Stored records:
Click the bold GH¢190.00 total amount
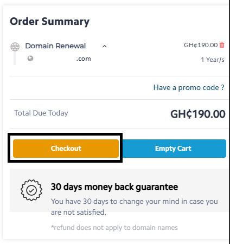This screenshot has width=230, height=244. (x=198, y=114)
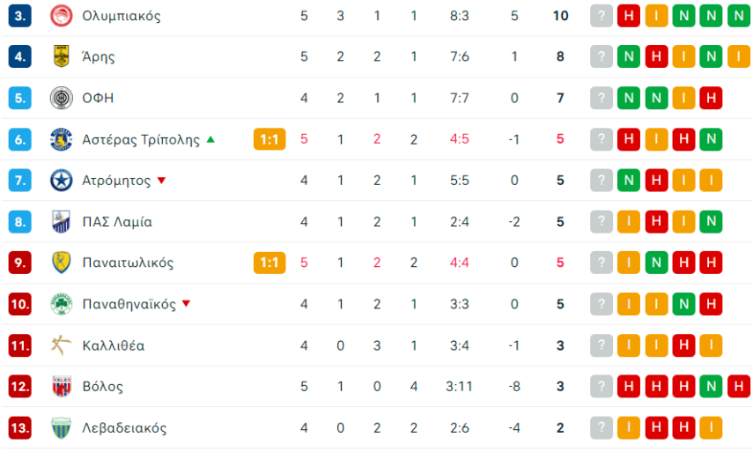The height and width of the screenshot is (452, 753).
Task: Select the Καλλιθέα team name
Action: coord(113,345)
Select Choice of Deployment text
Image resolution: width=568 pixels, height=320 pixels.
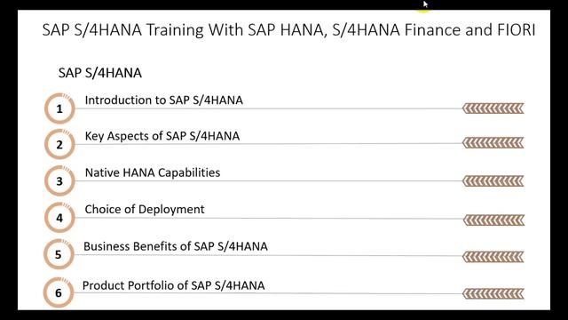pyautogui.click(x=145, y=210)
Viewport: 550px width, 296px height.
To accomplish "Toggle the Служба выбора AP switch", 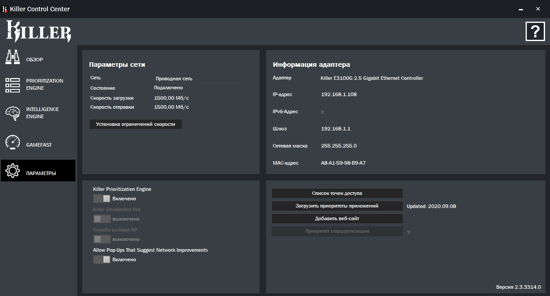I will [102, 239].

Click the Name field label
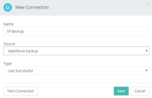coord(8,24)
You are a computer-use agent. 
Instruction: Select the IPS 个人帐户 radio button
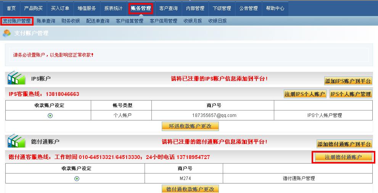coord(50,115)
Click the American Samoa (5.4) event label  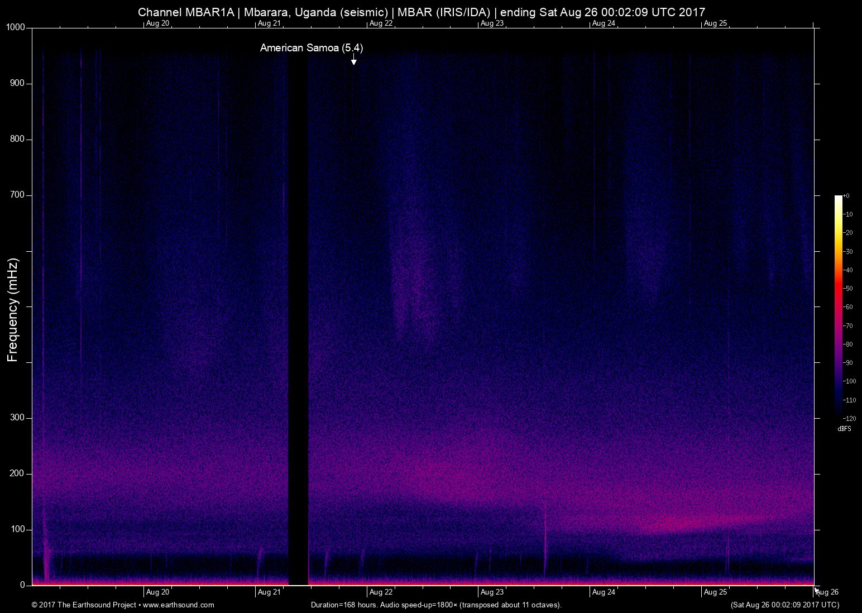pyautogui.click(x=311, y=48)
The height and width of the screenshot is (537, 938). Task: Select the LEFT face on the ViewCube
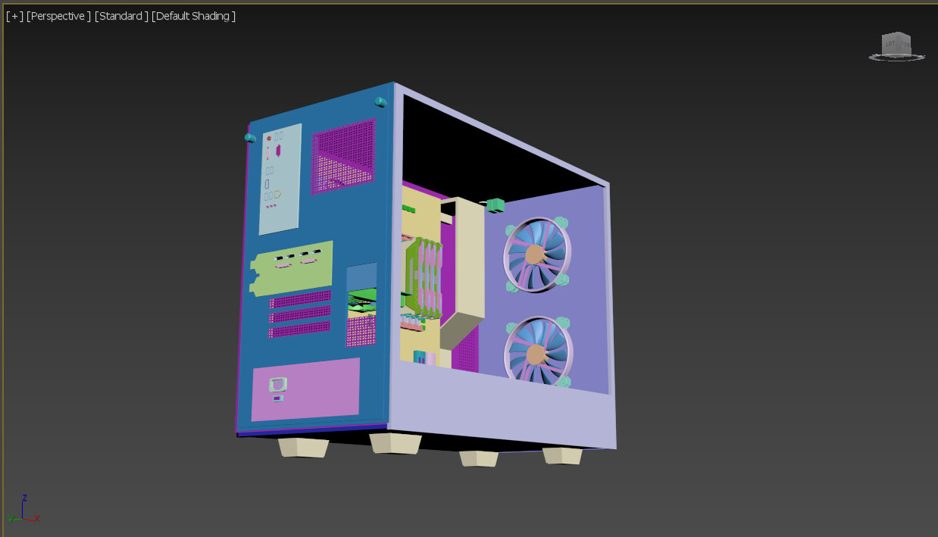click(x=890, y=43)
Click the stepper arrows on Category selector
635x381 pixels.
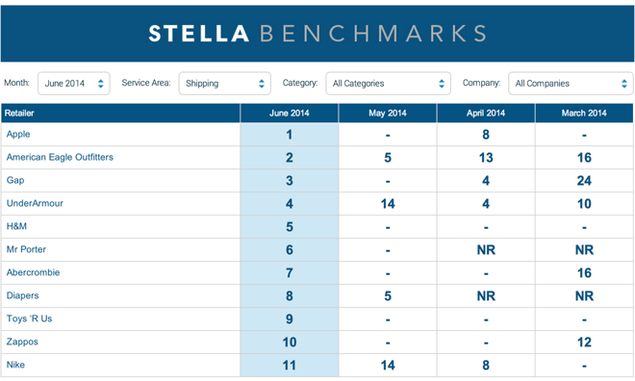(442, 84)

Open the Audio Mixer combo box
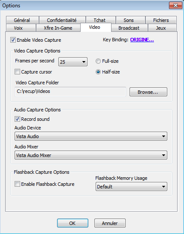(91, 155)
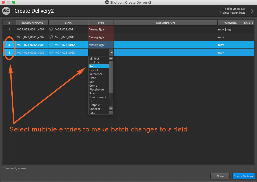The image size is (257, 182).
Task: Click the Shotgun SG logo icon
Action: click(x=6, y=11)
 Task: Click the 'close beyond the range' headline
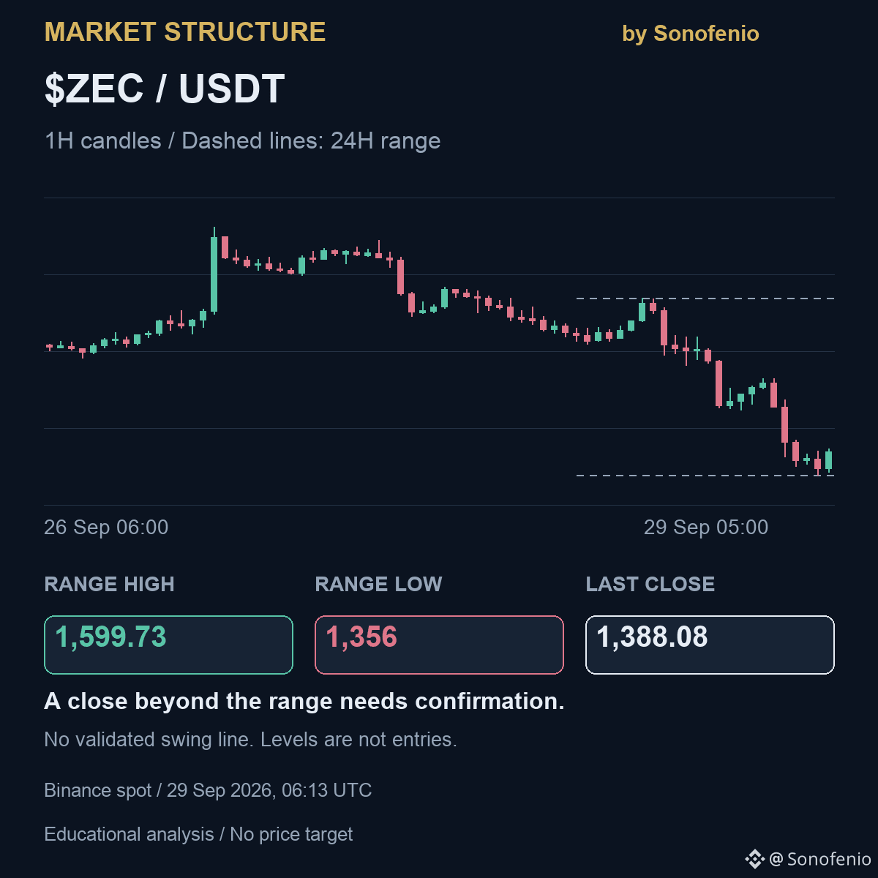[304, 701]
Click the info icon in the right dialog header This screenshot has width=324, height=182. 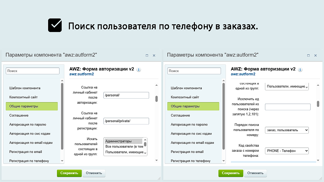click(300, 70)
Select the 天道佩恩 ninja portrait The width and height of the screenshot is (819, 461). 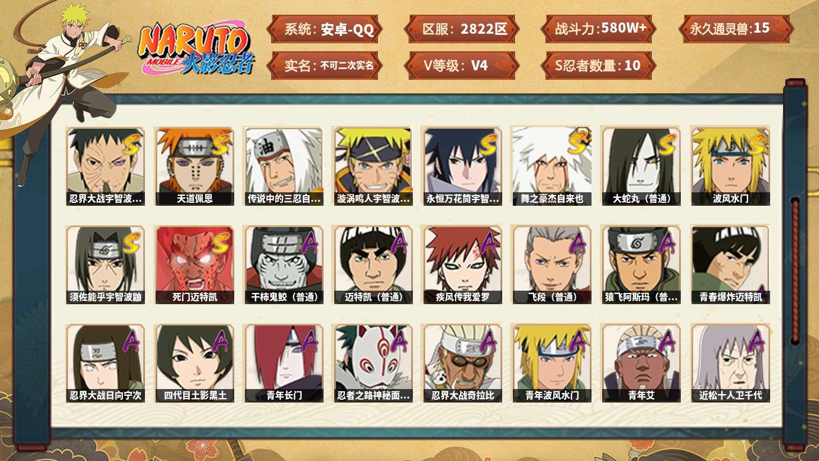point(194,166)
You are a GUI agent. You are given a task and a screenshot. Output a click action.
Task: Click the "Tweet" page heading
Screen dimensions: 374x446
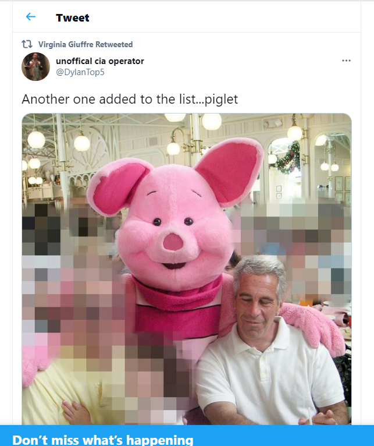(x=73, y=17)
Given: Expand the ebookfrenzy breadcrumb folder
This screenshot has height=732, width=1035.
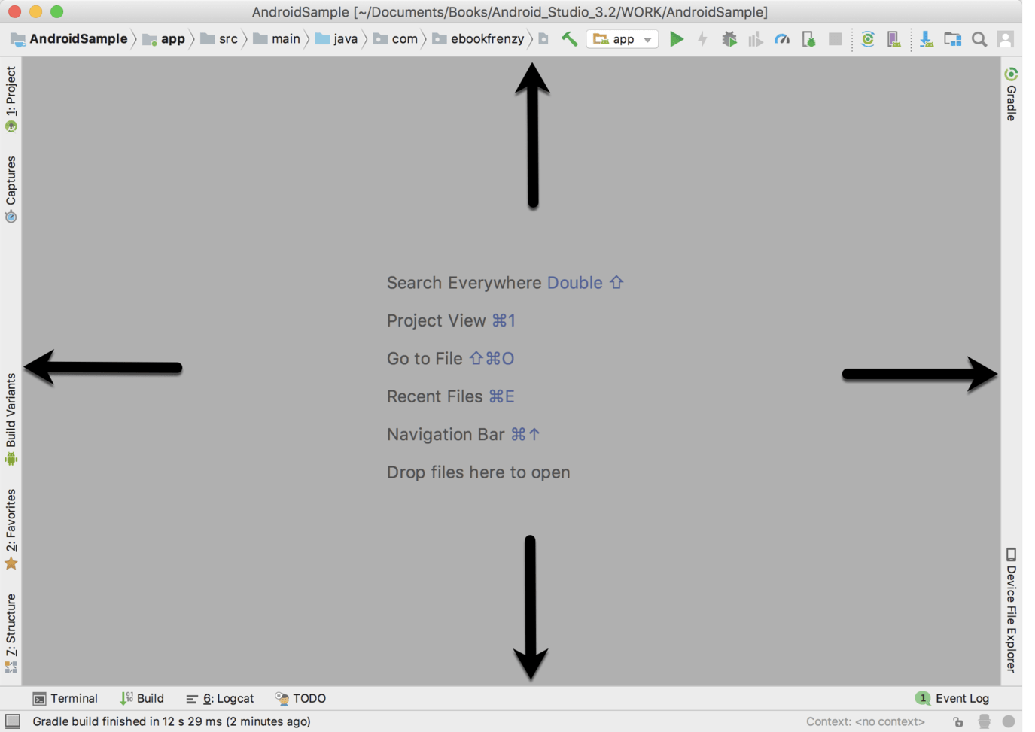Looking at the screenshot, I should (x=479, y=39).
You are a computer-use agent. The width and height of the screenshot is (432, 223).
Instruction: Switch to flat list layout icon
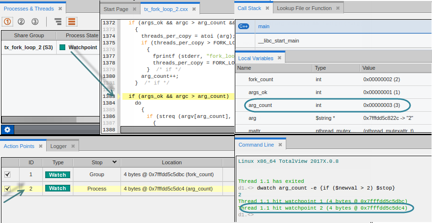click(72, 21)
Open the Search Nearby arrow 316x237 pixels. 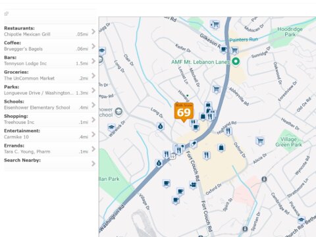(x=93, y=163)
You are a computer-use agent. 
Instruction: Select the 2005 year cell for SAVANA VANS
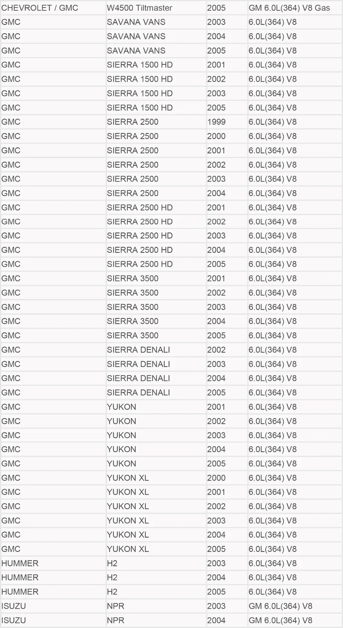tap(227, 50)
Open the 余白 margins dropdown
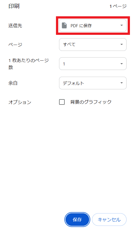This screenshot has height=234, width=135. (x=93, y=83)
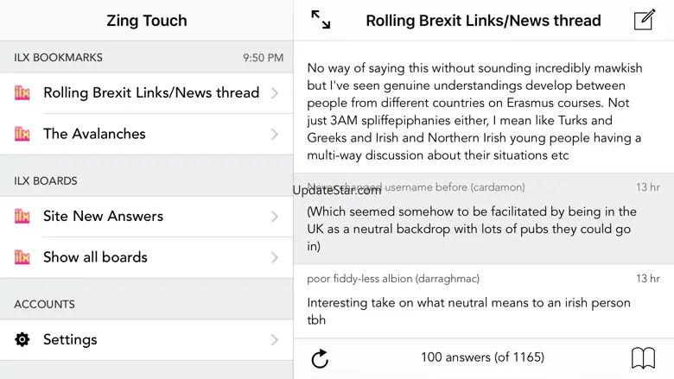Open the Settings row chevron
This screenshot has height=379, width=674.
(275, 339)
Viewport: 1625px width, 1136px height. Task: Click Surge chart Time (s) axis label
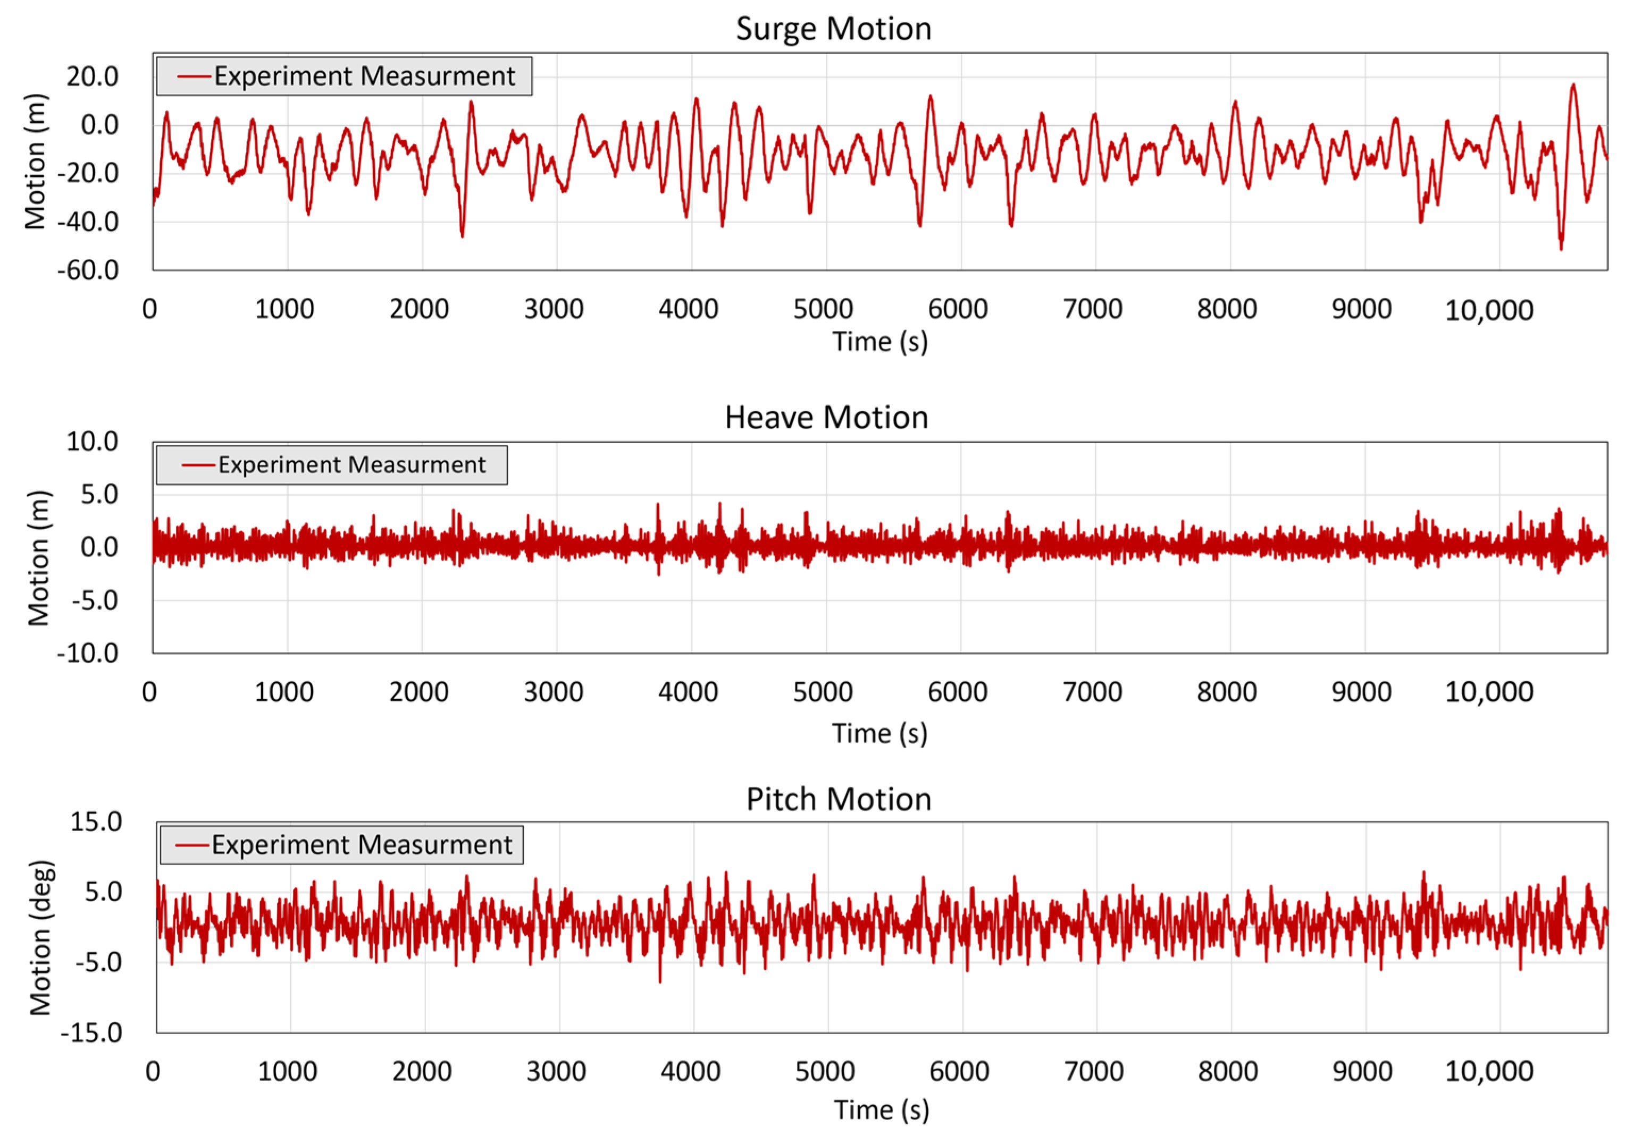pyautogui.click(x=880, y=342)
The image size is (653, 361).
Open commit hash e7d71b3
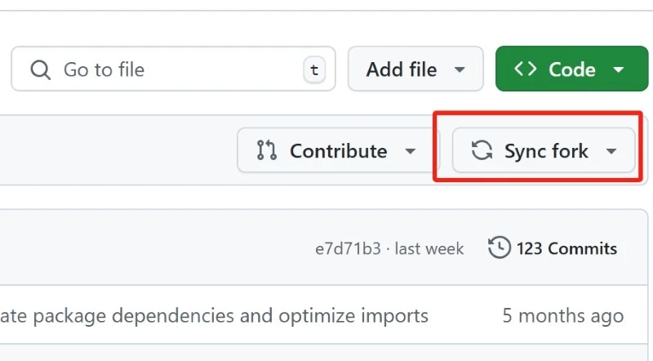click(348, 249)
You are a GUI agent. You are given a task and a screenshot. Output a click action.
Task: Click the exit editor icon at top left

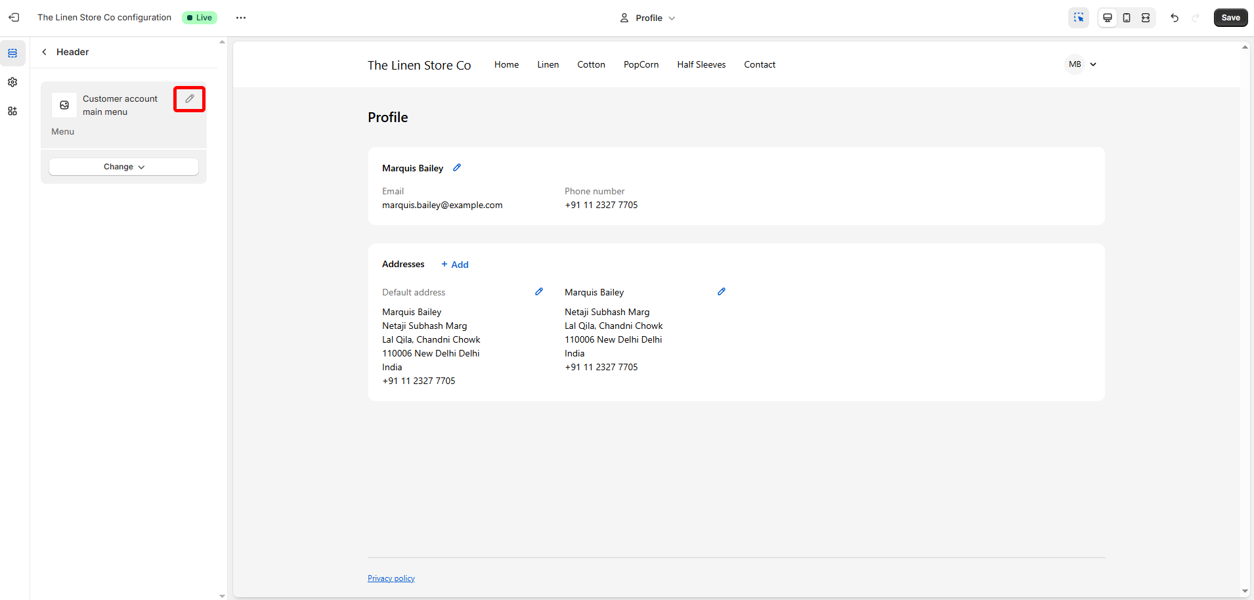coord(14,18)
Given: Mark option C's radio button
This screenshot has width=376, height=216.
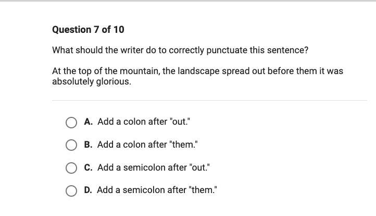Looking at the screenshot, I should (x=71, y=167).
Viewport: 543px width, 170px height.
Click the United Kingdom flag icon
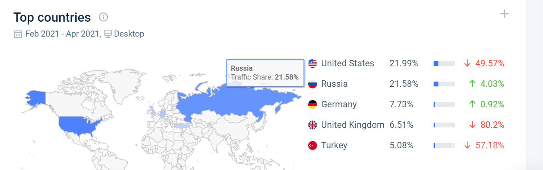pos(313,125)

What is asked >> Revise the rows from the line containing "The image size is (653, 361)." through the end of the rows, changing "commit hash" to "commit ID" and leaving everything else intact. Return only those rows, without the pictures.

Answer for the task >>
The image size is (653, 361).
Open commit ID e7d71b3
click(348, 249)
You are a GUI agent. You are given a task and a screenshot. Output a click action.
Task: Click the exit editor icon at top left

coord(14,18)
Given: Mark option C's radio button
This screenshot has width=376, height=216.
Looking at the screenshot, I should (x=71, y=167).
Viewport: 543px width, 170px height.
Click the United Kingdom flag icon
pos(313,125)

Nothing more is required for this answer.